Хотя Саймон и Рианнон легко могли за день проделать весь путь до Лондона, они решили остановиться в Уоллингфорде, чтобы не отрываться от повозки с багажом. Ричард и Изабелла радостно приветствовали их, и этот визит послужил двойной цели. Он позволил сделать так, чтобы страх Рианнон по отношению к Винчестеру стал широко известен из стороннего источника. Кроме того, этот визит имел еще один результат, личного свойства. Изабелла, не задавая вопросов, предположила, что Рианнон будет спать на женской половине, а Саймон – в комнате за залом. Это обеспечило простое решение вопроса, заниматься им любовью или нет, если бы они спали вместе.

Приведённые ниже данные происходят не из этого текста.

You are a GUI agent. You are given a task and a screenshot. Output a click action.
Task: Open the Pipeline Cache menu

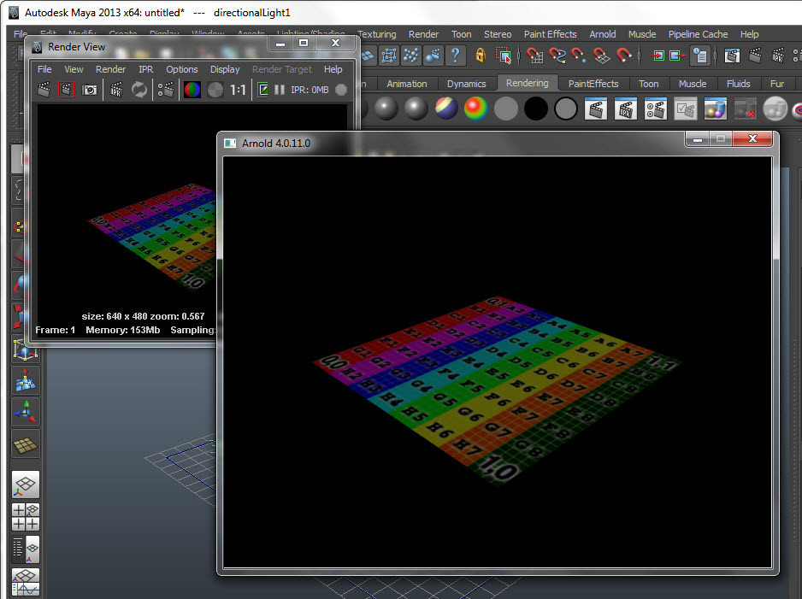[698, 34]
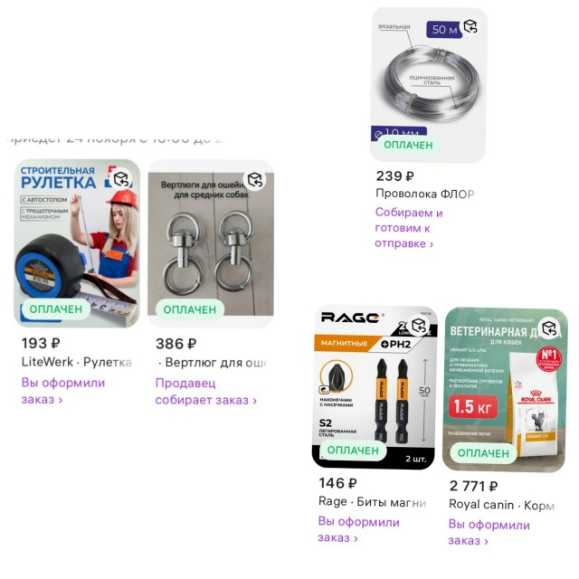This screenshot has height=579, width=579.
Task: Open 'Вы оформили заказ' under Rage bits
Action: pyautogui.click(x=359, y=530)
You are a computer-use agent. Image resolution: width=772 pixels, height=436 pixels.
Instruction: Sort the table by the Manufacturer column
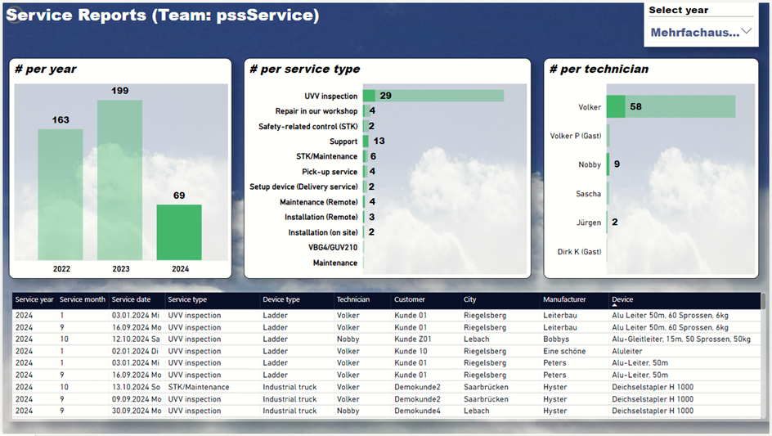563,299
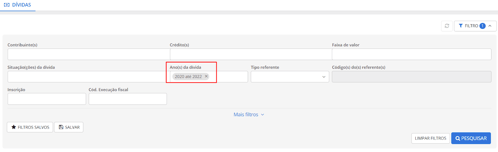Click the refresh icon button
The width and height of the screenshot is (498, 152).
click(447, 26)
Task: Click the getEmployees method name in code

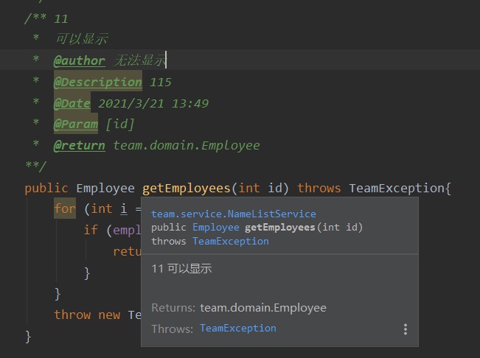Action: click(x=187, y=188)
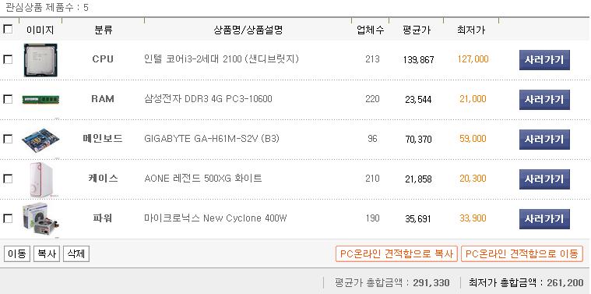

В Лондон Элинор отправила только одну широкую кровать, которую делили Саймон и Рианнон, но это никаких проблем не создавало, поскольку туда же было отправлено и все походное имущество Саймона – из Лондона он собирался отправиться прямо в Уэльс. Хотя походная койка сильно уступала по комфорту кровати, он улегся на нее с чувством облегчения. Рианнон была не из робких. Если бы ей захотелось чего-то, она сказала бы об этом. Его больше беспокоило, сумеет ли он сам достойно отреагировать в этой ситуации.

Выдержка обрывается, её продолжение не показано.